Ciąg dalszy sprawy ataku na Polaków w Rimini. Mężczyzna został ciężko pobity, a kobieta wielokrotnie zgwałcona. Teraz policja publikuje wizerunki poszukiwanych sprawców z nagrania z monitoringu. Problem w tym, że… nie widać na nim ich twarzy.
Reklama
Reklama
Policja ma pewność, ze to właśnie oni, ponieważ rozpoznał ich Peruwiańczyk, który także padł ich ofiarą. Mężczyźni zgwałcili także i jego.
Do ataku doszło o 4 nad ranem. Para dwudziestoparolatków odpoczywało na leżakach na plaży. Najpierw ciężko pobili i okradli mężczyznę, który stracił przytomność, a następnie kilkukrotnie zgwałcili kobietę.

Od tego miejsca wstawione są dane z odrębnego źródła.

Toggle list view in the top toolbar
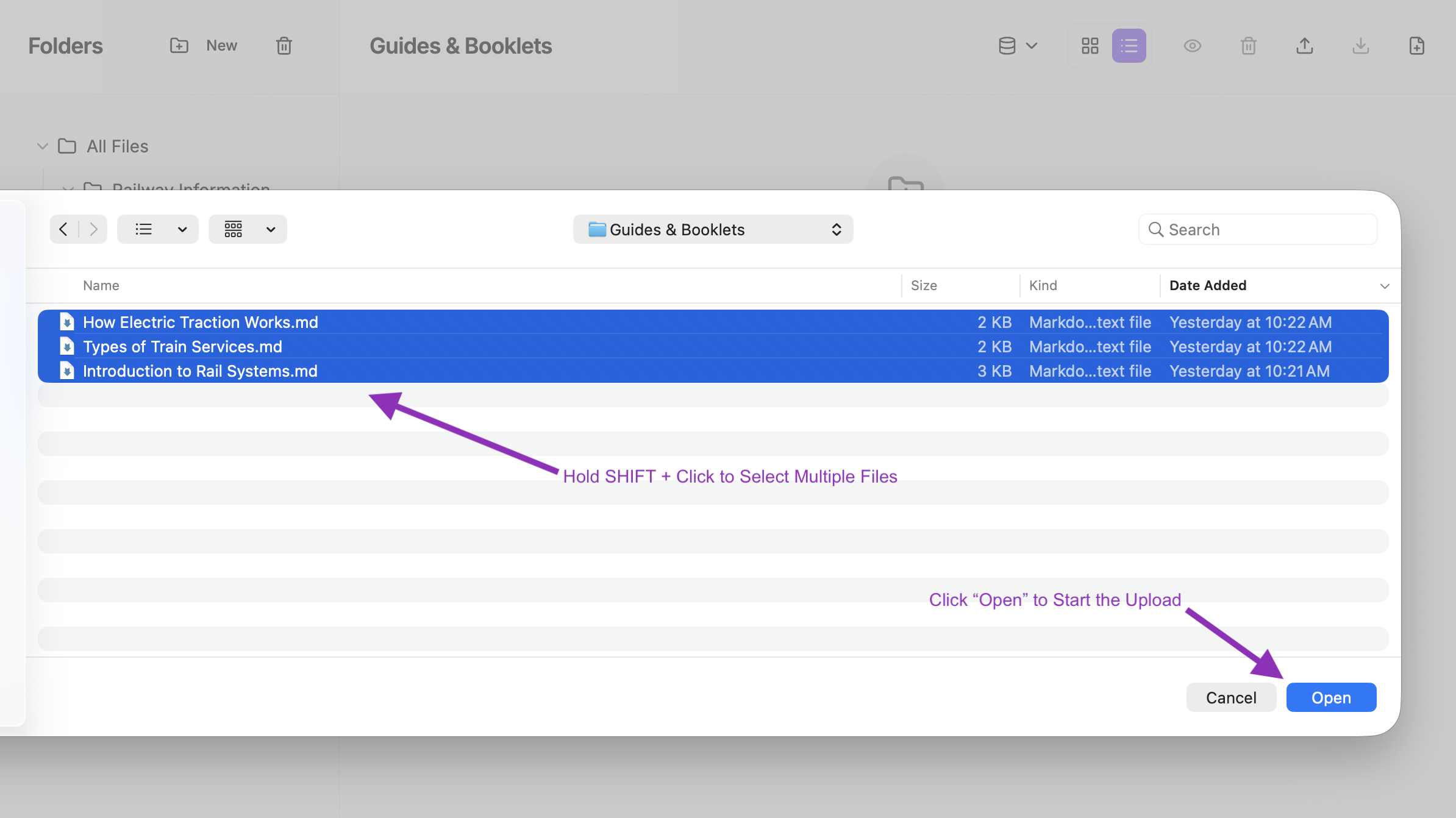The height and width of the screenshot is (818, 1456). [x=1129, y=45]
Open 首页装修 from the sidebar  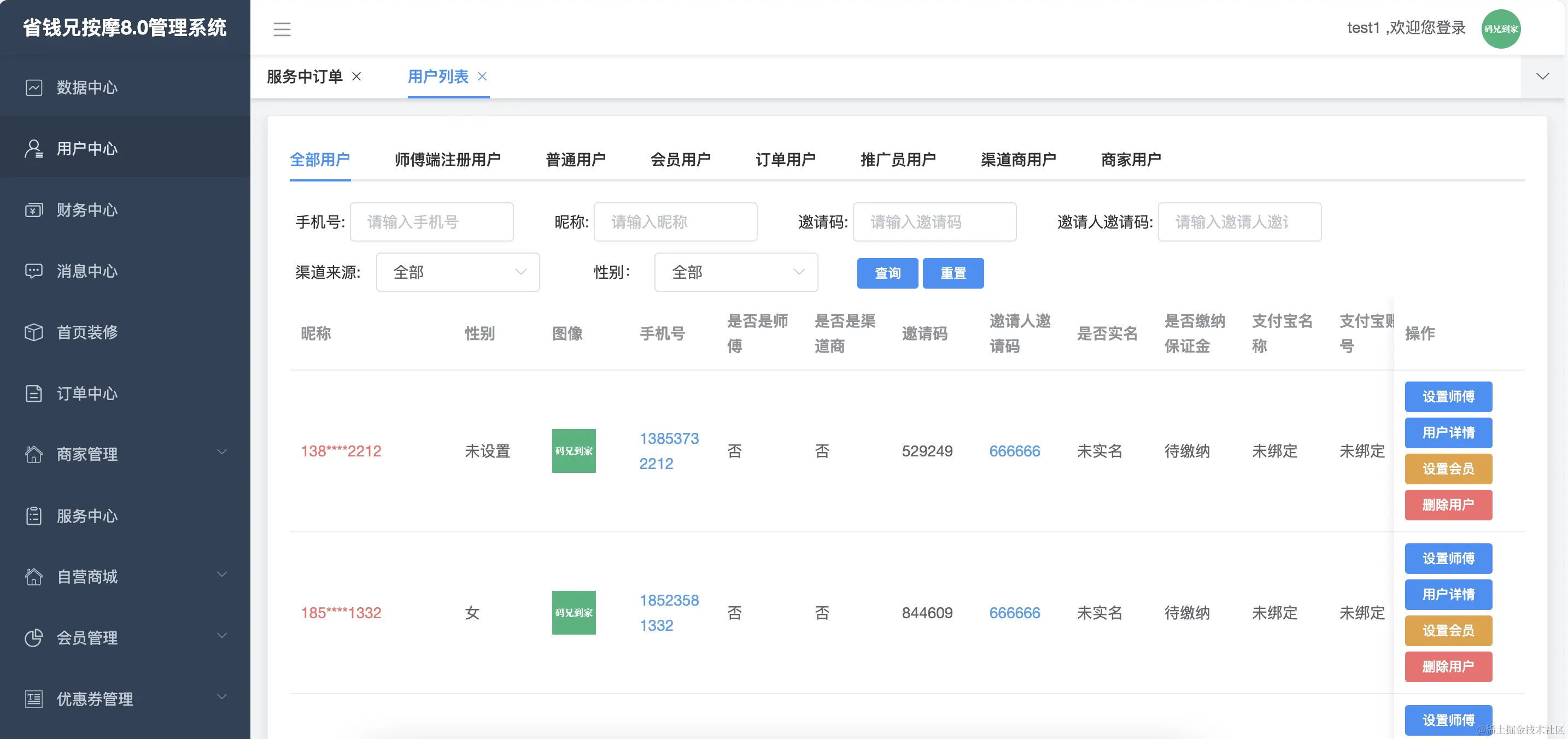[x=86, y=332]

Policja została wezwana już po całym zajściu, gdy jeden z przechodniów zauważył pobitą i zakrwawioną parę. Oboje trafili do szpitala. Policja zabezpieczyła też ślady na jej spodenkach, by porównać je z ewentualnymi napastnikami.
Włoskie media, jak i policja mają przypuszczenia, że mężczyźni to prawdopodobnie imigranci z Afryki, utrzymujący się z rozbojów i nielegalnych interesów, w tym handlu narkotykami.